We use formative and summative assessment processes to enable us to make accurate judgements of both attainment and progress this enables us to identify any gaps in knowledge or skills and to adapt our planning to close these gaps.  Knowledge gained by regularly reviewing our assessment processes and outcomes, enable us to continue to develop our school curriculum to inform and improve our future curriculum design.

Each child is assessed on entry to the school, irrespective of the year or time of year starting and from that point, they are supported to reach their full potential. If children are present at Lansdowne at the beginning of the Reception year, they will have a baseline assessment within the first four weeks of the Autumn term.  From then onwards teachers continuously asses children’s knowledge and learning as a natural, integrated part of each lesson. This allows teachers to monitor gaps in learning and plan next steps. Throughout the year KS1 children complete end of tern formal assessments as a way to support teacher assessment and gap analysis.

At the end of Key Stage One, all children undergo the national SATs (Standard Assessment Tasks) and in conjunction with teacher assessment, results are reported to parents. At the end of Early Years Foundation stage 2 children are assessed against the Early Learning Goals, with results being reported to parents.

Parents are invited to discuss their child’s progress three times a year in the Autumn, Spring and the Summer terms. 

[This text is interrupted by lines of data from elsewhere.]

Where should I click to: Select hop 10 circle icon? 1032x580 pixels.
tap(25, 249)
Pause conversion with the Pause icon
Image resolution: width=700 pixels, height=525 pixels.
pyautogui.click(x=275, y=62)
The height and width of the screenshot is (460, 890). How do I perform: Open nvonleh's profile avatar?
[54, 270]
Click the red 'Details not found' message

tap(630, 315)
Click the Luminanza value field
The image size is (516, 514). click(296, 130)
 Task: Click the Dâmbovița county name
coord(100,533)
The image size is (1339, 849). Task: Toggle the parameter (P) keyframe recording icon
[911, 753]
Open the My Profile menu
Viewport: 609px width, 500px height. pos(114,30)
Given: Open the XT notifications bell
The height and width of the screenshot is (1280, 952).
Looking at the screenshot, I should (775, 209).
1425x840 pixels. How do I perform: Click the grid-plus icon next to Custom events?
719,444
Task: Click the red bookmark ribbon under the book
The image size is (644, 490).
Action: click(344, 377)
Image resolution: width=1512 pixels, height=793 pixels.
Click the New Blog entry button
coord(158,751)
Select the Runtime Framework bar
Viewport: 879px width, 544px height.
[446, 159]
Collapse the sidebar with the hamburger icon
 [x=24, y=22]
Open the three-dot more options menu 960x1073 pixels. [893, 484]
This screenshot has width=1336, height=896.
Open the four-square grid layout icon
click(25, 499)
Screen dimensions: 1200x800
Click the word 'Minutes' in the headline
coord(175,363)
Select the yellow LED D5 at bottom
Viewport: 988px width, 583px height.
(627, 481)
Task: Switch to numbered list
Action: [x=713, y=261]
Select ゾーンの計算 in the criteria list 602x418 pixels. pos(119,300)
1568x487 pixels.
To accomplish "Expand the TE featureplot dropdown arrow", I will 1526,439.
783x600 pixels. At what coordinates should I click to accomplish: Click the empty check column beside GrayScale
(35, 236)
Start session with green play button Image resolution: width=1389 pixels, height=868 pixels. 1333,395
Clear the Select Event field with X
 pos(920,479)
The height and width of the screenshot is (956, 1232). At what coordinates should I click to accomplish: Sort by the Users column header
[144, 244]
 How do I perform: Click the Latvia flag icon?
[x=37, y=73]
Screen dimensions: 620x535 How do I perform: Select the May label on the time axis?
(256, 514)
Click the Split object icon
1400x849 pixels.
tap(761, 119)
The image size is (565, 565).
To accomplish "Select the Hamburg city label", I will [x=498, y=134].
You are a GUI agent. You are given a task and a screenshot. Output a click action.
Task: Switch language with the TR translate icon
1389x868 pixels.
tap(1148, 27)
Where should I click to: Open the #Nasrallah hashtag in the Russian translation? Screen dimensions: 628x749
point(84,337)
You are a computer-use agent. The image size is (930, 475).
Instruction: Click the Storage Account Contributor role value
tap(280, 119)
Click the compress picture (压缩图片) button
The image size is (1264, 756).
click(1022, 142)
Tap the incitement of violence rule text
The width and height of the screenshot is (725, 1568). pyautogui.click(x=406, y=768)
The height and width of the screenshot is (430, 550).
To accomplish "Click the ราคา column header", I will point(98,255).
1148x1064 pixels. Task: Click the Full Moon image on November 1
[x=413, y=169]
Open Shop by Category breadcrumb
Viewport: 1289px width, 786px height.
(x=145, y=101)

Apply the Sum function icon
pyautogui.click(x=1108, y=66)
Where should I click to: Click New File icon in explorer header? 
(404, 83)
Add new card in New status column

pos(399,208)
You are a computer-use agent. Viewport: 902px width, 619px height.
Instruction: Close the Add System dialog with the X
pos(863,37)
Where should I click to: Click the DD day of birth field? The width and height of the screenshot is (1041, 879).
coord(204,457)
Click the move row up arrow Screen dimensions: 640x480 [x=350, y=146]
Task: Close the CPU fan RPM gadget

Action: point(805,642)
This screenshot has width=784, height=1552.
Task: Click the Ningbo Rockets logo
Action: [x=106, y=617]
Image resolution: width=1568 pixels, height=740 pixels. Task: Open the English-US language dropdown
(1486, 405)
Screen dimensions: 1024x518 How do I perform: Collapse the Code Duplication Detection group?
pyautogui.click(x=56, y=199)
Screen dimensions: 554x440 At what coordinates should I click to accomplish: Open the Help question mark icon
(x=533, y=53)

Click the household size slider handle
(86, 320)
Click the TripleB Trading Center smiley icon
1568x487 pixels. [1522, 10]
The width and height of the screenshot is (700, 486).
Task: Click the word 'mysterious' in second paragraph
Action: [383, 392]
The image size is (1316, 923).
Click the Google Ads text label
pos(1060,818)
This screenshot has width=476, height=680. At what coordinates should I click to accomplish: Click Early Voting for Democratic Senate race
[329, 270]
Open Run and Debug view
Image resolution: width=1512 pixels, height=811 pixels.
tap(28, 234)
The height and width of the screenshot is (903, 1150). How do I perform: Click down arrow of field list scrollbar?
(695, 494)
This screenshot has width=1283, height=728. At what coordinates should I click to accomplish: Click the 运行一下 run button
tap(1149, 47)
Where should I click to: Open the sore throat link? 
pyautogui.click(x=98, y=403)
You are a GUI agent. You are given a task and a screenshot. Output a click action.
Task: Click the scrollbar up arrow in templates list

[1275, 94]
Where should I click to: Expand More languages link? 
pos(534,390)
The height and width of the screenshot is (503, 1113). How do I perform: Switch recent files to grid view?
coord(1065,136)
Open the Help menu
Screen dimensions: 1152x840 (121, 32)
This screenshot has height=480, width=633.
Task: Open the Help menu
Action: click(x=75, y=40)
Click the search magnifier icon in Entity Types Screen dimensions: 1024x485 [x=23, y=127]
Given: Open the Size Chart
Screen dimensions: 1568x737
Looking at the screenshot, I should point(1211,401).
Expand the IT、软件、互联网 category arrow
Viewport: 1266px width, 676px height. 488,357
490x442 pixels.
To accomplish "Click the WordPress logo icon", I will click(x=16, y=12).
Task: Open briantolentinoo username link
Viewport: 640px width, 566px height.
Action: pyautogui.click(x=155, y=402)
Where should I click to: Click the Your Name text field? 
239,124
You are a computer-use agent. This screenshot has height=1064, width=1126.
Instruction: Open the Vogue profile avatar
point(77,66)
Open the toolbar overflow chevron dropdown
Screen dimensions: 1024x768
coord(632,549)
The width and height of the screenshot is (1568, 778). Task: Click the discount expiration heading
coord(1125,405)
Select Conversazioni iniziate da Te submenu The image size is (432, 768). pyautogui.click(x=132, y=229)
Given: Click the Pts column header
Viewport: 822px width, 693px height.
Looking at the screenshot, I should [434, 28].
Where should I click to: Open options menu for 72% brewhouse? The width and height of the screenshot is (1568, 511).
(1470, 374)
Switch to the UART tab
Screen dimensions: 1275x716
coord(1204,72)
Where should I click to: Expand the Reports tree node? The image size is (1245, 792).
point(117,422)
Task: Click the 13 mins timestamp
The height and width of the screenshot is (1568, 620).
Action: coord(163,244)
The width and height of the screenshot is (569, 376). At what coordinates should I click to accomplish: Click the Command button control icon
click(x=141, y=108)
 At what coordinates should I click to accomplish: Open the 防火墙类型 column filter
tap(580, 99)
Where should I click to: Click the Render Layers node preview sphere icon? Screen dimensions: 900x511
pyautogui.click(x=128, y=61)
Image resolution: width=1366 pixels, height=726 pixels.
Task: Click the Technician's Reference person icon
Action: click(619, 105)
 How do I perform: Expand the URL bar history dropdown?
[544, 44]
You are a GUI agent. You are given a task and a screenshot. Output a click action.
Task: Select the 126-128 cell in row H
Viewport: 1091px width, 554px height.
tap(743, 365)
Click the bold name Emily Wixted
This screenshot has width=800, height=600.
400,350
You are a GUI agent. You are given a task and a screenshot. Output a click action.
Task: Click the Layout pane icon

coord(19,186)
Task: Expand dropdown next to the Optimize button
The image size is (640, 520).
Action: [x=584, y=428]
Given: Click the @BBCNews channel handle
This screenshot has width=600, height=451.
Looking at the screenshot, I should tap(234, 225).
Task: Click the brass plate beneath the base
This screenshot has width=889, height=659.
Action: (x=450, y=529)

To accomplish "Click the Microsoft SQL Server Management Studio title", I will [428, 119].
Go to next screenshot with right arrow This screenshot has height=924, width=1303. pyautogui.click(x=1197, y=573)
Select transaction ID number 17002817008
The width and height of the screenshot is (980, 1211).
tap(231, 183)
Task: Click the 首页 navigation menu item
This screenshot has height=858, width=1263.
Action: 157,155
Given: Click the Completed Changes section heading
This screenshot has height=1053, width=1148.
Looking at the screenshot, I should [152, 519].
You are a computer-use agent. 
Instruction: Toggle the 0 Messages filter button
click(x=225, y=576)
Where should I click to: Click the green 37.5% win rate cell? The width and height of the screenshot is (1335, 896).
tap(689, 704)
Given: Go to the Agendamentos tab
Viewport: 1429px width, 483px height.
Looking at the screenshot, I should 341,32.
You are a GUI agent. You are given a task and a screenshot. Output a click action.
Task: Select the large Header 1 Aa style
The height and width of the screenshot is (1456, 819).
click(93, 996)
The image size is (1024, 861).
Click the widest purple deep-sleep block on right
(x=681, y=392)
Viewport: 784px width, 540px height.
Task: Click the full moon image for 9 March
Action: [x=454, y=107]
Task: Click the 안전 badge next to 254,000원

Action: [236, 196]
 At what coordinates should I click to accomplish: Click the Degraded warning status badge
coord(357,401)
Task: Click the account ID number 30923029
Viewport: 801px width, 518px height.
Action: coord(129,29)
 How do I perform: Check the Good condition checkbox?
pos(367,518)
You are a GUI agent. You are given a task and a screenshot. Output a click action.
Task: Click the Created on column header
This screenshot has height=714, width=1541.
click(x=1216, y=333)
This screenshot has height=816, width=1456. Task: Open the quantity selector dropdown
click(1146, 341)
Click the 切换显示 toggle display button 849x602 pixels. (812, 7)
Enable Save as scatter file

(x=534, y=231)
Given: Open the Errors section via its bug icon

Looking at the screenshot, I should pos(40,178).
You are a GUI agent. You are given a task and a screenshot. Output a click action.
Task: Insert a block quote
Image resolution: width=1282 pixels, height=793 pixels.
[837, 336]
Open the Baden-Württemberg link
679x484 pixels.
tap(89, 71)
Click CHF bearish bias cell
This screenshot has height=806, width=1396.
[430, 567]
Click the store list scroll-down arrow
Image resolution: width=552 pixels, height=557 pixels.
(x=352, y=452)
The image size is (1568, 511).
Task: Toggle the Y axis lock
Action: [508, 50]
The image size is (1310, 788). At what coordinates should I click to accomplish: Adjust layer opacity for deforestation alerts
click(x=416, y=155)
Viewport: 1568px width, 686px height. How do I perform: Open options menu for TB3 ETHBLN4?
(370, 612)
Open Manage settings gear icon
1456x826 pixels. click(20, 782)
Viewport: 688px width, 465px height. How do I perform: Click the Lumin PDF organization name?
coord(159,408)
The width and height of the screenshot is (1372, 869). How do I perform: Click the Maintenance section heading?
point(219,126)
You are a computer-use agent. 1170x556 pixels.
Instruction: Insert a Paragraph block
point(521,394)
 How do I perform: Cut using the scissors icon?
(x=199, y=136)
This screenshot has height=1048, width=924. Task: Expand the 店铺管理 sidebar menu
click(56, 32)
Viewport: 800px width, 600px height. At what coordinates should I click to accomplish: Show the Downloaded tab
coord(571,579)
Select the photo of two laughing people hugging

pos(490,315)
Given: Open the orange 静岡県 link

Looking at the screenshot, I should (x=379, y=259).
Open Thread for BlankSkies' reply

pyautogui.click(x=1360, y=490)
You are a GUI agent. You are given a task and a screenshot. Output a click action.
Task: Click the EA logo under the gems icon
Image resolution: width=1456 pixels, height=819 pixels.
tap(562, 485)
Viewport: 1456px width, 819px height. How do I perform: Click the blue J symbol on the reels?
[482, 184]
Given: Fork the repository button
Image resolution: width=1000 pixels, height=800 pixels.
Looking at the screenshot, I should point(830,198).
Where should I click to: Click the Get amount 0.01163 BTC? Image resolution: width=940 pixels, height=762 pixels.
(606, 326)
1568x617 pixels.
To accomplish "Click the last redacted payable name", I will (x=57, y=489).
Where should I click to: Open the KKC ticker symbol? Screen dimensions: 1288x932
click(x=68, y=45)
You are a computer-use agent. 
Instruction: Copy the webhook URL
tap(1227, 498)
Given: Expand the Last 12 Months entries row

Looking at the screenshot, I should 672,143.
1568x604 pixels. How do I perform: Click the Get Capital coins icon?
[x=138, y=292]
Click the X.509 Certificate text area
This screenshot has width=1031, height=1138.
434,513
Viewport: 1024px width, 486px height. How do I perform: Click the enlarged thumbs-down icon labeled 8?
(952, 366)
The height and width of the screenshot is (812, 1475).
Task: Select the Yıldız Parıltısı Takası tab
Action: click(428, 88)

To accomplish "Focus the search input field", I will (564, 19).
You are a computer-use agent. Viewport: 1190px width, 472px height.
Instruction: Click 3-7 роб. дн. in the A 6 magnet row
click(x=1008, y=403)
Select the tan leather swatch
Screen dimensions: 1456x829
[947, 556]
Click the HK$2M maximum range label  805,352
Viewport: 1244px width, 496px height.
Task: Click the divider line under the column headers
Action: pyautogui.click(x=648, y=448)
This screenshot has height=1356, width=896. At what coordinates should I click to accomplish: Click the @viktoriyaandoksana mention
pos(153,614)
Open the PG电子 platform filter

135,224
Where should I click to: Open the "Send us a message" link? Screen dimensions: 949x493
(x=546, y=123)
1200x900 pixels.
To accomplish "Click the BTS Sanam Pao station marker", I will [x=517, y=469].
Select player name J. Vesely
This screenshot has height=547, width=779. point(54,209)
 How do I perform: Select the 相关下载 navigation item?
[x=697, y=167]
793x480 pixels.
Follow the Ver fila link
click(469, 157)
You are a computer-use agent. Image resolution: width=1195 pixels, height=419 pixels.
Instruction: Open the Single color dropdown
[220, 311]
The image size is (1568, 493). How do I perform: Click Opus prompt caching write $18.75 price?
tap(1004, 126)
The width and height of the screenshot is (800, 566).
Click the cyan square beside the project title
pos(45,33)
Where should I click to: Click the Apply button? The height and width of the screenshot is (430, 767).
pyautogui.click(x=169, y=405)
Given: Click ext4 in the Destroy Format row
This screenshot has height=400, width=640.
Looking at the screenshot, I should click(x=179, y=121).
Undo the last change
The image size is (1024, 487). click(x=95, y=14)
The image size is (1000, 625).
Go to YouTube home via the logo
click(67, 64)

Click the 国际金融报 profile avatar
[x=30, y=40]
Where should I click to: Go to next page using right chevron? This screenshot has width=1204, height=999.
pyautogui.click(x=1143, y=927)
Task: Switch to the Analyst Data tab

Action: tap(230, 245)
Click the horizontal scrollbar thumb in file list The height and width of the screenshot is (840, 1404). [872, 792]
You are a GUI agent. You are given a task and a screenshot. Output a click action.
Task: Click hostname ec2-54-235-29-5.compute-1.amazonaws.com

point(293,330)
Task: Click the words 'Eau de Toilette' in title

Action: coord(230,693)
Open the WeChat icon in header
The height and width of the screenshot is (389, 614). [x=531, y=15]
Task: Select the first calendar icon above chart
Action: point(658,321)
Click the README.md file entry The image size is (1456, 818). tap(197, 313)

Progression and Sequencing

The curriculum has been planned and mapped progressively throughout each Key Stage. A topic based approached is used as a vehicle, where relevant, to teach the knowledge and skills to make links through cross curricular learning.

Impact

We strive to ensure that our children’s attainment in core and foundation subjects is in line with or exceeding their potential when we consider the varied starting points of children. We measure this carefully using a range of materials, but always considering Age Related Expectations. We intend that the impact is that children will be academically and physically prepared for life in their next school stage, in Modern Britain and the wider world.

We want our children to become rounded characters with a clear understanding of complex values like equality, friendship, trust and many others. From this they will develop a character that prepares them for living in the community demonstrating tolerance and equality. We measure this not just by the work our children produce, but in the behaviours we see each and every day, on the playground, in corridors, and in the many roles we give them.

Our children are to be guided by all staff on how to approach challenges every day. This could be on the playground, in a game or disagreement, or in class in a complex learning challenge. The impact should be that children don’t give up, are highly motivated to succeed and achieve and are equipped with all the personal skills to do this.

Our children will be motivated by a strong personal sense of morality. They will make decisions for the right reasons. They will be able to decide what is right and what is wrong, and will be resilient to the influence of others.